PARIS (Reuters) - President Francois Hollande and his Economy Minister Arnaud Montebourg are set to meet with General Electric Chief Executive Jeff Immelt on Monday to discuss the future of French engineering group Alstom, a presidential official said.
The planned meeting between the French head of state and the boss of one of the world’s 10 largest investor-controlled corporations follows a weekend of high political and corporate drama.
Immelt arrived in Paris to hammer out a $13 billion deal to buy Alstom’s power turbines business after news of talks between the French trains-to-turbines group and the U.S. industrial and financial giant GE late last week.
His arrival coincided with political uproar over the potential loss of a national champion and the emergence of a rival proposal involving German group Siemens.

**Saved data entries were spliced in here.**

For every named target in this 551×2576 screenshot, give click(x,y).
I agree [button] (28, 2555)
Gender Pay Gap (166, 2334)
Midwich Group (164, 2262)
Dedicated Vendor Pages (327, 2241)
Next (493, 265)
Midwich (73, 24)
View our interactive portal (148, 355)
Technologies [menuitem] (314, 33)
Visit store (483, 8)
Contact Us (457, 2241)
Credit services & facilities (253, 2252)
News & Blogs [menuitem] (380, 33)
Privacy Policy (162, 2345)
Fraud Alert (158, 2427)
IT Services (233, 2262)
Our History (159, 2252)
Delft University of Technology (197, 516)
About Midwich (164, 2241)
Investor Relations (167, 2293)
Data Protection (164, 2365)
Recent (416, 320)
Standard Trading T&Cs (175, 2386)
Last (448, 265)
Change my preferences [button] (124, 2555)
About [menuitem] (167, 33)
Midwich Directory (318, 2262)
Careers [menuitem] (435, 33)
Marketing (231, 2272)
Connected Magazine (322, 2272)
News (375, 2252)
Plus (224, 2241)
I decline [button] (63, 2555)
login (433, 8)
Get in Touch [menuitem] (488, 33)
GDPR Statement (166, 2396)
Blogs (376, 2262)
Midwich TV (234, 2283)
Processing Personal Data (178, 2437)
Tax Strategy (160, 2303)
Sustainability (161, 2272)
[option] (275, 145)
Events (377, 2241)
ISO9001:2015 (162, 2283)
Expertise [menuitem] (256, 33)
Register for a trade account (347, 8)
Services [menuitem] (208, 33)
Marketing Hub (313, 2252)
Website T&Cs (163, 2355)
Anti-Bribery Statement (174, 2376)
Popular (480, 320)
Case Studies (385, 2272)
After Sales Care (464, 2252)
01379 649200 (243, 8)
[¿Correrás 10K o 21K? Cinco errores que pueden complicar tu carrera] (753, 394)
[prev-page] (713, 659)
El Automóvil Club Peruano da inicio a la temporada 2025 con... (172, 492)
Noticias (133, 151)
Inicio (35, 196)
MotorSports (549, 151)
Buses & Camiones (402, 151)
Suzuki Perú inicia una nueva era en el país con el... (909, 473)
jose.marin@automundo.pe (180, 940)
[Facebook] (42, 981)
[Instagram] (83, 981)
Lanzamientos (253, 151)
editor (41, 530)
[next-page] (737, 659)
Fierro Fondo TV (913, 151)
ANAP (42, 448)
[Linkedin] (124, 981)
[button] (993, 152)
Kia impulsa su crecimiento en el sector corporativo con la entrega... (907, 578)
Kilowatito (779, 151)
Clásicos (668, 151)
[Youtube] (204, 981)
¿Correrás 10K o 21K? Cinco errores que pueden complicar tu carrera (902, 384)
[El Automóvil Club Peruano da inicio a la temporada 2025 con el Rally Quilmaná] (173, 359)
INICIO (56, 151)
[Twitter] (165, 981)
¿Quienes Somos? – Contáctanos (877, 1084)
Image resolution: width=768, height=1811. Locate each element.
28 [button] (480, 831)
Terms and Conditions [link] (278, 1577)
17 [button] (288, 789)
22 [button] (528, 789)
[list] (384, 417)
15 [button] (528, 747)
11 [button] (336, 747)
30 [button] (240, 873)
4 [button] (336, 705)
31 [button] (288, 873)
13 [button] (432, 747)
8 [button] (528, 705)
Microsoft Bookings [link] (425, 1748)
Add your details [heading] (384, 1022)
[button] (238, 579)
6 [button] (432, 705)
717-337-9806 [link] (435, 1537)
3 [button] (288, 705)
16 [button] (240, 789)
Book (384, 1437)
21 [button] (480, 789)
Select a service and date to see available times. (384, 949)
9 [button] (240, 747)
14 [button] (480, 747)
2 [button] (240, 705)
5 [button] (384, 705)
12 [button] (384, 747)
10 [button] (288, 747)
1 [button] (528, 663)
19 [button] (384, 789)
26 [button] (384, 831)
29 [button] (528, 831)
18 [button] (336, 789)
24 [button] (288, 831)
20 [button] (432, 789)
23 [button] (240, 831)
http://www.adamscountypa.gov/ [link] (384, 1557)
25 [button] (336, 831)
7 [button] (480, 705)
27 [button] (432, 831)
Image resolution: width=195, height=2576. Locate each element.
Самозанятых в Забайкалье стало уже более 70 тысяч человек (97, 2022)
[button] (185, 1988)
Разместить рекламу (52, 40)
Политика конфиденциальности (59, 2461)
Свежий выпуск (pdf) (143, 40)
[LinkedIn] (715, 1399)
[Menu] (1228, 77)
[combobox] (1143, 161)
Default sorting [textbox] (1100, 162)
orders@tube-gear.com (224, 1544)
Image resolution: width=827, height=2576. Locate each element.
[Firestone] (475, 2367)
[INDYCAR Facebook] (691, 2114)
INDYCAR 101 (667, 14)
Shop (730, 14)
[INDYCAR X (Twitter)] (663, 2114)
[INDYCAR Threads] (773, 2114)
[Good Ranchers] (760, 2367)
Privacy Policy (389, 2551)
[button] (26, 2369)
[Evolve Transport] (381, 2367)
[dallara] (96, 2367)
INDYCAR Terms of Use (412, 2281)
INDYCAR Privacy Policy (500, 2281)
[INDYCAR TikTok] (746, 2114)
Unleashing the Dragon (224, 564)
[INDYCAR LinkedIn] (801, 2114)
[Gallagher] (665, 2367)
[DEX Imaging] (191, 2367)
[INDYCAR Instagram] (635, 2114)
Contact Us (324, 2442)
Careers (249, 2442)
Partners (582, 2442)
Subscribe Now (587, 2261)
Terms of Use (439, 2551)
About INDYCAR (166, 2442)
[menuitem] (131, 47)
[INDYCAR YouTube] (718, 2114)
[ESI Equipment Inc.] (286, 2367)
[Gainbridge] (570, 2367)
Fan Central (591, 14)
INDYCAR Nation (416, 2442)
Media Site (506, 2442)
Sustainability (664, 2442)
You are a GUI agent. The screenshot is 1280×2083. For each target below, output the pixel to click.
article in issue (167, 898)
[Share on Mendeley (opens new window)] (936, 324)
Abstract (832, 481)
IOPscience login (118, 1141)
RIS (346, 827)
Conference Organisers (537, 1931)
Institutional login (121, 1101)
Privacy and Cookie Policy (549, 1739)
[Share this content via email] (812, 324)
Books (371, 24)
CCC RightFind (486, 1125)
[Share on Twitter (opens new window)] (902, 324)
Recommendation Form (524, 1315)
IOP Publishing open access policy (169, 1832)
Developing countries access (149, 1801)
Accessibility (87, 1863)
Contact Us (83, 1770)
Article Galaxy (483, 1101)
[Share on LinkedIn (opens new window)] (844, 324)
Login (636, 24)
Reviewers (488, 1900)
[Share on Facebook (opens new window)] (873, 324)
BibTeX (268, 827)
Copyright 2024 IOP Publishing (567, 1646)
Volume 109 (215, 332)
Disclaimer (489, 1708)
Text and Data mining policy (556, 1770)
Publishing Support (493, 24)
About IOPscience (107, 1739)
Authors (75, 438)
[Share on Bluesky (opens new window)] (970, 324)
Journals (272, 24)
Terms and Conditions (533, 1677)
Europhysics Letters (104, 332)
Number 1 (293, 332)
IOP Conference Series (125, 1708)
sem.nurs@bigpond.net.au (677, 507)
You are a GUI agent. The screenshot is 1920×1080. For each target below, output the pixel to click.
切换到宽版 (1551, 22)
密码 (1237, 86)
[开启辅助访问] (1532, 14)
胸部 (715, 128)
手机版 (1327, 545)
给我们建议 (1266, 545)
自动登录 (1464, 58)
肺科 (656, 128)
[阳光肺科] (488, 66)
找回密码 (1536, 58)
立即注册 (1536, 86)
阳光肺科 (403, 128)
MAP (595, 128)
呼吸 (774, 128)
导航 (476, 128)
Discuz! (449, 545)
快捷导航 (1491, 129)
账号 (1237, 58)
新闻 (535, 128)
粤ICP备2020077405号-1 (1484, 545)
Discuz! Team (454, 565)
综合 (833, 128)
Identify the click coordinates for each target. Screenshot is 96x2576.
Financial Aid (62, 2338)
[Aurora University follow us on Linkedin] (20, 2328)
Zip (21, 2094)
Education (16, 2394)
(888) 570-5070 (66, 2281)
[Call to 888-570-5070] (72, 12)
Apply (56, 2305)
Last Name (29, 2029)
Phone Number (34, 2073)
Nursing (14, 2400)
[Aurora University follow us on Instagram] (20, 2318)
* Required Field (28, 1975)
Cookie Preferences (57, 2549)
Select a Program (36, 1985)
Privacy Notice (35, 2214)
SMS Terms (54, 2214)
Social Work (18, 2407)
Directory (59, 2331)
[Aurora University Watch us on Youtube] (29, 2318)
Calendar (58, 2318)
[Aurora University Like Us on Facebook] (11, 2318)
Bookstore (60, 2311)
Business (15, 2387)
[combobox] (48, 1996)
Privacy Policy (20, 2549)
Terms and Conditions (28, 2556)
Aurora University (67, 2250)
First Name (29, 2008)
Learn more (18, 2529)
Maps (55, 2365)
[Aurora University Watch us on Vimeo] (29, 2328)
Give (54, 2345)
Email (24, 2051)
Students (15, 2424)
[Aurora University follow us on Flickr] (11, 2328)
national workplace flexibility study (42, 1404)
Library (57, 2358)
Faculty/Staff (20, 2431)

Siemens, like Alstom, makes high speed trains and other railway rolling stock as well as power station turbines, and is proposing a swap of assets that would make Alstom a more significant rail transport player while enhancing its own turbines and power grid equipment business.
Alstom needs a partner one way or another. Suffering from heavy debts and a downturn in orders, it was bailed out by the French government once already in 2004. Sources familiar with the GE-Alstom talks that came to light late last week say they have been going on for months and are very advanced.
Montebourg said the Siemens proposal would create “two European and global champions in the energy and transport domain,” and warned that the government on which Alstom relies for much of its business would not accept a sale of Alstom’s power business - especially the sensitive nuclear portion - “in haste”.
“GE and Alstom have their calendar, which is that of shareholders, but the French government has its own, which is that of economic sovereignty,” Montebourg said in a statement, providing the first official confirmation of GE’s offer.
GE has declined to comment throughout. Alstom has also declined to go into detail about its discussions, but said in a statement on Sunday it would ask for a suspension of its shares until Wednesday while it considers its options. Siemens said on Sunday it had written a letter to Alstom about “strategic opportunities” but also did not go into detail.